The obits are starting to flow for Igor Stravinsky’s loyal amanuensis, who died last Tuesday aged 92, and they are uniformly dreary, flat and formulaic. 

What’s missing is Craft’s distinctive voice: furiously polemical when anybody else wrote about Stravinsky, withering in a Gore Vidal kind of way, classical in the Greek sense of the word and lofty as Parnassus with a drink in its hand.

We can do no better than bring you a sample of Craft’s savagery against the meticulous, if remote, Stephen Walsh, author of the current academic life of Igor Stravinsky. Sample:

At times the Stravinsky of Walsh’s book reminds me of the biography of Lycurgus, about whom absolutely nothing is known, but who is nevertheless the subject of one of Plutarch’s Lives. The present case is something like the reverse. “Everything” known about the subject is gathered into a gallimaufry of “oral history” (gossip), apocrypha, clippings from unedifying reviews, scraps of correspondence, unqualified opinions, guesses and suppositions, with the result that nothing new of significance is offered either about the music or the man, who in Walsh’s book is all but unrecognizable from the one I knew.

Read the full blast here. It’s on the Naxos site, where Craft recycled many of his own recordings.

Right or wrong, classical music needs more contrarians like the über-erudite Robert Craft.

Igor Stravinsky in Munich, 1950 with Robert Craft (American Conductor and writer on Music, b.1923) around time of Rake's Progress.

Comments

  • Daniel F. says:

    The NY Times obituary amazingly takes seriously the book by Lillian Libman, who was NOT IS’s “personal assistant”, That book was just eviscerated by Mr. Craft so many years ago. And it also takes seriously the bio by S. Walsh that Mr. Craft similarly eviscerated in 2006. Good for the blogkeeper for reprinting it!! Lamentably this kind of slip-shod “reporting” is now very common in the NY Times.

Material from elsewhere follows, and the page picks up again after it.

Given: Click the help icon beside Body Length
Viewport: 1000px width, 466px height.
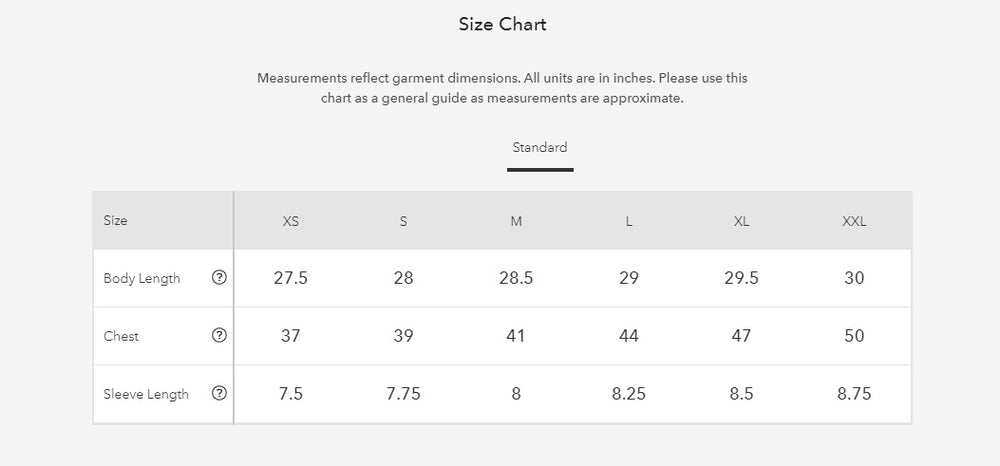Looking at the screenshot, I should pyautogui.click(x=220, y=278).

    • Pianofortissimo says:

      Mr Craft used to “eviscerate” any text about Stravinsky that was not authored by himself.

      • Daniel F. says:

        And for good reason: the authors, like Libman and Walsh, didn’t know anything about what they were writing. This is not a matter of “ideas” but of “facts on the ground” (including musical facts), which Craft was in a position to know and which they were not.

  • Philip Amos says:

    It’s a shame that even in a quasi-obituary, NL could not resist that remarkably snide sentence: “It’s on the Naxos site, where Craft recycled many of his own recordings.” ‘Recycled’ by definition suggests that Craft’s recordings were just so much waste, and it makes me wonder if mayhap NL got ‘crafted’ at some point. But it’s hard to say, for he may rather have simply noticed a chance for a silly dig (and a gross inaccuracy) directed at Naxos, his Nemesis-in-Chief (until an even bigger one comes along).